I stopped in Nelson at the Nelson Cheese Factory on the way (on the recommendation of LIWLRA Homesite Representative Lynn Urban) and enjoyed a white chocolate raspberry ice cream cone. It’s a cozy place that also offers a variety of lunch items, coffee, wine, and assorted other products that make it an ideal place to get a snack and stretch my legs.

I then made my way through Pepin to the Laura Ingalls Wilder Birthplace Wayside.

I’ve been there several times, first in 1990 as a fresh-eyed 18-year-old on her first road trip without parents. That was nearly exactly 29 years ago. The little cabin that marks the site has been replaced once since then, and its sturdy construction, nestled in among the trees that have really grown in the last thirty years, made it look cozy.

LIWLRA and local host volunteers Susan Goettl and Julie Miller dressed the part for the event, staffing the cabin in their calico dresses and bonnets, and they dressed the cabin as well. Normally, it’s open to visitors but left empty to keep things from walking off. As a treat on Wednesday, however, Miller and Goettl had dressed the cabin, as well, making it appear as cozy as it might have in Laura’s day.

One special treat came from Anderson, who came along on the tour.

Bill Anderson points out the general area where the original cabin was located.

He pointed out the general area that the original cabin had once stood, several feet southwest of the replica in a spot roughly near the wayside driveway’s entrance. A little rain kept umbrellas up, but it didn’t dampen the enthusiasm the crowd had for learning something new about Laura.

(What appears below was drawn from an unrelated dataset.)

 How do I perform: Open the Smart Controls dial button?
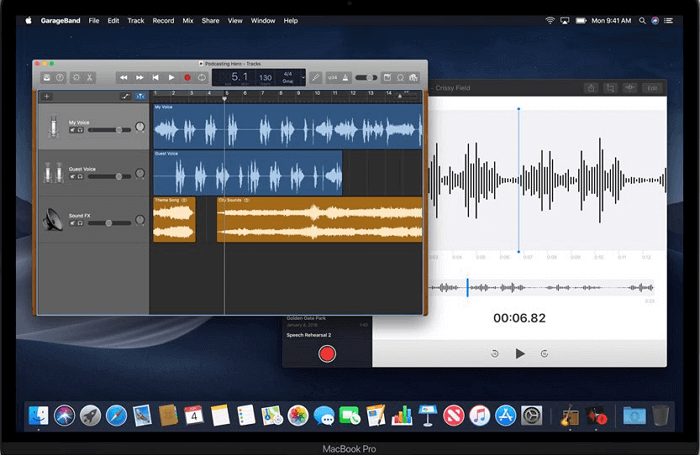coord(75,77)
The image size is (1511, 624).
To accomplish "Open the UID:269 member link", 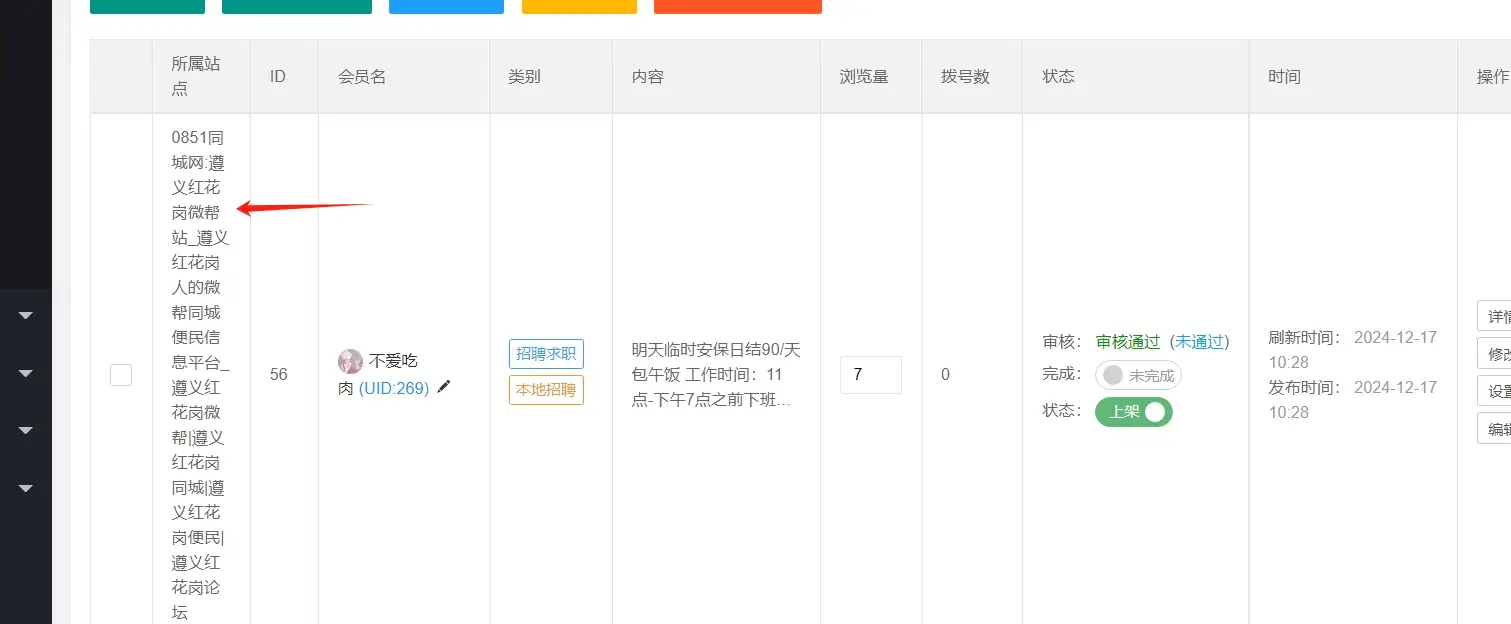I will tap(394, 388).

That stop kicked off the afternoon, which also featured a visit to the Museum in town, which had Wilder exhibits and merchandise. I also drove down toward the lake, up to the town park named after Wilder, and out to the farmer’s stand on the corner of the GRR and County CC, which takes visitors out to to the homesite.

Also scheduled were guided visits of the Oakwood Cemetery, where several significant people are buried, a supper, and a dance to mimic the Dance at Grandpa’s featured in Laura’s book, Little House in the Big Woods. Knowing I had to drive all the way home, however, meant I had to leave earlier than anticipated. I missed the dance, but I heard that it was a good time.

The Great River Road is always open for traveling, and a fun, leisurely drive to take. It’s not necessary to pair it with a trip to Pepin, but it’s always interesting to make that stop.

And as for LauraPalooza? The next convention will be near Malone, New York, birthplace of Almanzo Wilder, in summer, 2022. I’m already saving up.